Lines below that include "field" are the answer; copy each one.

_Provided data_
-.-.-

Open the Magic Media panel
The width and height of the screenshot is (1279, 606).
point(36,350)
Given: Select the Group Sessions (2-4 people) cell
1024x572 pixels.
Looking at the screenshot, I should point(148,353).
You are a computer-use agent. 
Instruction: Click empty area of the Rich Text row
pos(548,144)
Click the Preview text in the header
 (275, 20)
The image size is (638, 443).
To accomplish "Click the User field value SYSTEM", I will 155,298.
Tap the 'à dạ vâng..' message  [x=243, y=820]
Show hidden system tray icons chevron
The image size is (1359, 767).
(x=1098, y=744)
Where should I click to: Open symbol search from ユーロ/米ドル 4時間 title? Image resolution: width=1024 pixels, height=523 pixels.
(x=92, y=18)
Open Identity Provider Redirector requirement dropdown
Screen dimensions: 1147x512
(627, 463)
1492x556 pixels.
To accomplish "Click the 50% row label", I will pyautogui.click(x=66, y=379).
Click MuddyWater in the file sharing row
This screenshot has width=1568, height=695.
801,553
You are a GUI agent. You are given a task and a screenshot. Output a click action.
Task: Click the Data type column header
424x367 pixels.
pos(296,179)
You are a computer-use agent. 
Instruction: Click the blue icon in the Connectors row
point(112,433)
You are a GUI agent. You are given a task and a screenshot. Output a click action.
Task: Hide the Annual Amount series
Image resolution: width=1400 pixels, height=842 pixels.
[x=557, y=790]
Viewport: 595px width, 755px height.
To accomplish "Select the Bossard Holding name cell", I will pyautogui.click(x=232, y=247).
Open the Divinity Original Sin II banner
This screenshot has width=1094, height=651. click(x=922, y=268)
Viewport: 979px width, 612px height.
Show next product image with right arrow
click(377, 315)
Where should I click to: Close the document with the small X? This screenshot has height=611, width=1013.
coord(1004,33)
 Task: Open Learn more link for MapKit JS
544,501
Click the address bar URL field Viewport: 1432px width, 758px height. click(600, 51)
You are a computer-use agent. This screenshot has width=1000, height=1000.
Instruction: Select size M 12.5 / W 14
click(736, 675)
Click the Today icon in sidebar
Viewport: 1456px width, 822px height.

-.-.-

_Answer space_
To accomplish "Click the User field value SYSTEM", I will 155,298.
Click the address bar URL field Viewport: 1432px width, 758px height. click(600, 51)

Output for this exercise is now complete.